The requirements are mainly to store the data. Search and ordering queries are highly unlikely but possible. The volume of the data is 100,000 records at maximum.
My database engine supports native XML columns. I have been thinking to use some XML-based format to store the personal contacts. Then it will be possible to utilize XML indexes on this data, if searching and ordering is needed. Is this a good approach? Which contacts format and schema would you recommend for this?
Edited after first answers
Here is why I think the straightforward approach is bad. This is due to the nature of this kind of data - it is not that simple.
The personal contacts it is not well-structured data, it may be called semi-structured. Each contact may have different data fields, maybe even such fields which I cannot anticipate. In my opinion, each piece of this data should be treated as important information, i.e. no piece of data could be discarded just because there was no relevant column in the database.
If we took it further, assuming that no data may be lost, then we could create a big text column named Comment or Description or Other and put there everything which cannot be fitted well into table columns. But then again - the data would lose structure - this might be bad.

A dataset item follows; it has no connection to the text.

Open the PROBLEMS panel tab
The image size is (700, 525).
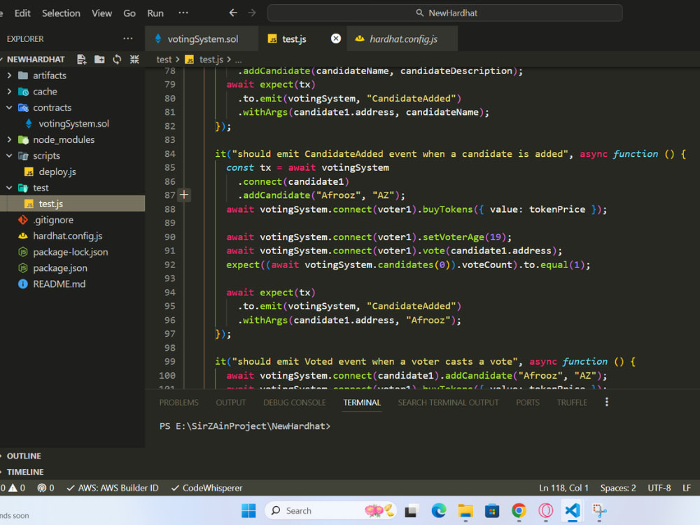point(179,403)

If we wanted structured data then - according to the database design principles - the data should be decomposed into entities, and relations should be established between the entities. But this adds complexity - there are just too many entities, and lots of design desicions should be made, like "How do we store Address? Personal Name? Phone number? How do we encode home phone numbers and mobile phone numbers? How about other contact info?.." The relations between entities are complex and multiple, and each relation is a table in the database. Each relation needs to be documented in the design papers. That is a lot of work to do. But it is possible to avoid the complexity entirely - just document that the data is stored according to such and such standard schema, period. Then anybody who would be reading that document should easily understand what it was all about.
Finally, this is all about using an industry standard. The standard is, hopefully, designed by some clever people who anticipated and described the structure of personal contacts information much better than I ever could. Why should we all reinvent the wheel?? It's much easier to use a standard schema. The problem is, there are just too many standards - it's not easy to decide which one to use!